Item position entries
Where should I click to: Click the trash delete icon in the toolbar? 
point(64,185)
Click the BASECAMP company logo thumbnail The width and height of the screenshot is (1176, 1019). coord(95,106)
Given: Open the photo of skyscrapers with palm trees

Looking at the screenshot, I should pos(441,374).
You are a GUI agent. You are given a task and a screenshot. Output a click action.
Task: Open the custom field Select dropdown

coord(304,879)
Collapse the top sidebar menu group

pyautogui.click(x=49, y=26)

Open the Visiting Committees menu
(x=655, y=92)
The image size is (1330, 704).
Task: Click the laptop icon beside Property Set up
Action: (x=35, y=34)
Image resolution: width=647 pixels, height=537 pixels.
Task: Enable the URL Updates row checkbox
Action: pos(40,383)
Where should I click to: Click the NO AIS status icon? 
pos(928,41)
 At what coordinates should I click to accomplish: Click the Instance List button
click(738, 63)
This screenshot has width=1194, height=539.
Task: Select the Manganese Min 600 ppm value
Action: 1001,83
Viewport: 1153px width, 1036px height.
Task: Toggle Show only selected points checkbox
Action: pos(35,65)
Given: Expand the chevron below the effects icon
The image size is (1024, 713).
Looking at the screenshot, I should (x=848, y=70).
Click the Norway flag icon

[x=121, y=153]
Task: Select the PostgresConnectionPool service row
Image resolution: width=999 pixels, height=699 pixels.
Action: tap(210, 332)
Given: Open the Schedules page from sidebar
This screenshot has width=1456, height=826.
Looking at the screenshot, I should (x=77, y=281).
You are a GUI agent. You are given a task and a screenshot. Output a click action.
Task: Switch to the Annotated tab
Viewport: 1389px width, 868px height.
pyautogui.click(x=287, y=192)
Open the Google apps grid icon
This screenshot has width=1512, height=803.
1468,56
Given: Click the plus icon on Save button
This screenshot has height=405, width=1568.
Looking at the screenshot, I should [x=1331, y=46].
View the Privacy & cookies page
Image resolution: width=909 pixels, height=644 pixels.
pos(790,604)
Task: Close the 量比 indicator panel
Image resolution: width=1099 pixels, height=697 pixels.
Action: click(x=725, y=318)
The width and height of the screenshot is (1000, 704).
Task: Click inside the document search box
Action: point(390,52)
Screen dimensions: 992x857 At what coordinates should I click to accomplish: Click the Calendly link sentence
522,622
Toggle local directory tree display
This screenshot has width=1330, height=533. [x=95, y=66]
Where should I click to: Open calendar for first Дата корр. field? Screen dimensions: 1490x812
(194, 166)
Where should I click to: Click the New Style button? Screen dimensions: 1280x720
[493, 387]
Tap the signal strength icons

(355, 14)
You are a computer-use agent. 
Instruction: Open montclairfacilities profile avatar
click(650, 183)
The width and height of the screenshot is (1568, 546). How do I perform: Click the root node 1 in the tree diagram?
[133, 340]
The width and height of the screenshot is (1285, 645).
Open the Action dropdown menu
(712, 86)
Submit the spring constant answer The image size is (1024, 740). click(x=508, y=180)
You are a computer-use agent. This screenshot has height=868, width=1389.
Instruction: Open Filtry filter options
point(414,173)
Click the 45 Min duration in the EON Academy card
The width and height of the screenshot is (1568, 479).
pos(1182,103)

## Task statement
Write out the items above word for word, starting at the beginning of the items and ending at the line that contains "Looking at the screenshot, I should (x=77, y=281).", with that line included.

## Correct output
Where should I click to: Click the trash delete icon in the toolbar? 
point(64,185)
Click the BASECAMP company logo thumbnail The width and height of the screenshot is (1176, 1019). coord(95,106)
Given: Open the photo of skyscrapers with palm trees

Looking at the screenshot, I should pos(441,374).
You are a GUI agent. You are given a task and a screenshot. Output a click action.
Task: Open the custom field Select dropdown

coord(304,879)
Collapse the top sidebar menu group

pyautogui.click(x=49, y=26)

Open the Visiting Committees menu
(x=655, y=92)
The image size is (1330, 704).
Task: Click the laptop icon beside Property Set up
Action: (x=35, y=34)
Image resolution: width=647 pixels, height=537 pixels.
Task: Enable the URL Updates row checkbox
Action: pos(40,383)
Where should I click to: Click the NO AIS status icon? 
pos(928,41)
 At what coordinates should I click to accomplish: Click the Instance List button
click(738, 63)
This screenshot has width=1194, height=539.
Task: Select the Manganese Min 600 ppm value
Action: 1001,83
Viewport: 1153px width, 1036px height.
Task: Toggle Show only selected points checkbox
Action: pos(35,65)
Given: Expand the chevron below the effects icon
The image size is (1024, 713).
Looking at the screenshot, I should (x=848, y=70).
Click the Norway flag icon

[x=121, y=153]
Task: Select the PostgresConnectionPool service row
Image resolution: width=999 pixels, height=699 pixels.
Action: tap(210, 332)
Given: Open the Schedules page from sidebar
This screenshot has width=1456, height=826.
Looking at the screenshot, I should (x=77, y=281).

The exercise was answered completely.